_Exercise materials_:

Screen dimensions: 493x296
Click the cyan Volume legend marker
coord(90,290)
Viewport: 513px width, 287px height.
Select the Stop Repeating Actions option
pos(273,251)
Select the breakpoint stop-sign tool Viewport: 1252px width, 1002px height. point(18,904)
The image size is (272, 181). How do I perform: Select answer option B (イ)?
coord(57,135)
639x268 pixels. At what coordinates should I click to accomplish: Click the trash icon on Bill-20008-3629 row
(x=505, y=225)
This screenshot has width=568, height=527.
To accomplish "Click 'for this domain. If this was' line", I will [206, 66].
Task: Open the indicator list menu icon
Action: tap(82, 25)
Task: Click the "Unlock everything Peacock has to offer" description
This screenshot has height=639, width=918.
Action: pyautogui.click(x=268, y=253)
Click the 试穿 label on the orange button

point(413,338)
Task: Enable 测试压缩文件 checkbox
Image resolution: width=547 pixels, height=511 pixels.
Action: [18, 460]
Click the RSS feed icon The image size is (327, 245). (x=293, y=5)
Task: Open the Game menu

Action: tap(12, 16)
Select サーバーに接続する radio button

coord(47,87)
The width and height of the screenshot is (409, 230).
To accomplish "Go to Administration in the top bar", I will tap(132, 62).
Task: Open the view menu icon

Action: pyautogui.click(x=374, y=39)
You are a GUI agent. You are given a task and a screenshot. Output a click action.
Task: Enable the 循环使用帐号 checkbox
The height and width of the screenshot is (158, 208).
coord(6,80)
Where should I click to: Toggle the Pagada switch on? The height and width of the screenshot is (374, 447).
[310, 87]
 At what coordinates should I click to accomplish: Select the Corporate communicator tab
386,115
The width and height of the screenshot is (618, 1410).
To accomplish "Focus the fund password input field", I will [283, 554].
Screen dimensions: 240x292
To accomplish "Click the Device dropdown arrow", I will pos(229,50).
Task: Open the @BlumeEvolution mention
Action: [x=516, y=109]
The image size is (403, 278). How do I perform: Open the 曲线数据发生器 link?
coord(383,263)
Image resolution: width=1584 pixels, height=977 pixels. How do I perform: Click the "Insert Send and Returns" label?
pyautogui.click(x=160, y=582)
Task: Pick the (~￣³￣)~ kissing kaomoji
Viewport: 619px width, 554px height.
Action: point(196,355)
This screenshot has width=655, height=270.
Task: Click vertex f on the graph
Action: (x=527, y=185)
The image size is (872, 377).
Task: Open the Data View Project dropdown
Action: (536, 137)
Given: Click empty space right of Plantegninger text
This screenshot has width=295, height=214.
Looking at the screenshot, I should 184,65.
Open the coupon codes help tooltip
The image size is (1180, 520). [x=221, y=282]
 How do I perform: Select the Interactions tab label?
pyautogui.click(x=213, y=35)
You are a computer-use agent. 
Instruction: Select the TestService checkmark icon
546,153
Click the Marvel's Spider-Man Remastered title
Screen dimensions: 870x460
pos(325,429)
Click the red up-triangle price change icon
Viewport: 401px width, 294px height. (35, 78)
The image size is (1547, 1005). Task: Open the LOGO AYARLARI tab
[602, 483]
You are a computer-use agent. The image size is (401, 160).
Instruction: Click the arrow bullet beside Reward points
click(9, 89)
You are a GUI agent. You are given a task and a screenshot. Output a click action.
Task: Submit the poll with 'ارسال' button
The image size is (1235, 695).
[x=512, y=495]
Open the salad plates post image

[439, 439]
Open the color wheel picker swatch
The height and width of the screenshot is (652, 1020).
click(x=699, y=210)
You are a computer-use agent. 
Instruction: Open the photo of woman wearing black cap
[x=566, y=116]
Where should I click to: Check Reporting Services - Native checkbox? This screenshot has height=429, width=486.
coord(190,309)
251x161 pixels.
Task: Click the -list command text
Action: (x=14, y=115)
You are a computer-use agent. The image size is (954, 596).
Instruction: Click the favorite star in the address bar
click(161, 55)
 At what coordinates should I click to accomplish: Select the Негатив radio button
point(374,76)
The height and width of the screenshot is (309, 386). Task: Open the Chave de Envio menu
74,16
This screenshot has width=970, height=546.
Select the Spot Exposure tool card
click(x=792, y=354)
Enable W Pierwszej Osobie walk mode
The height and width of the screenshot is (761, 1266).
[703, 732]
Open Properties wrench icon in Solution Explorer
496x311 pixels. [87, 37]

_What you need to do_:
For every line of the records above that holds the word "Enable", count one, and state the total only.

_Solution for this task_:
3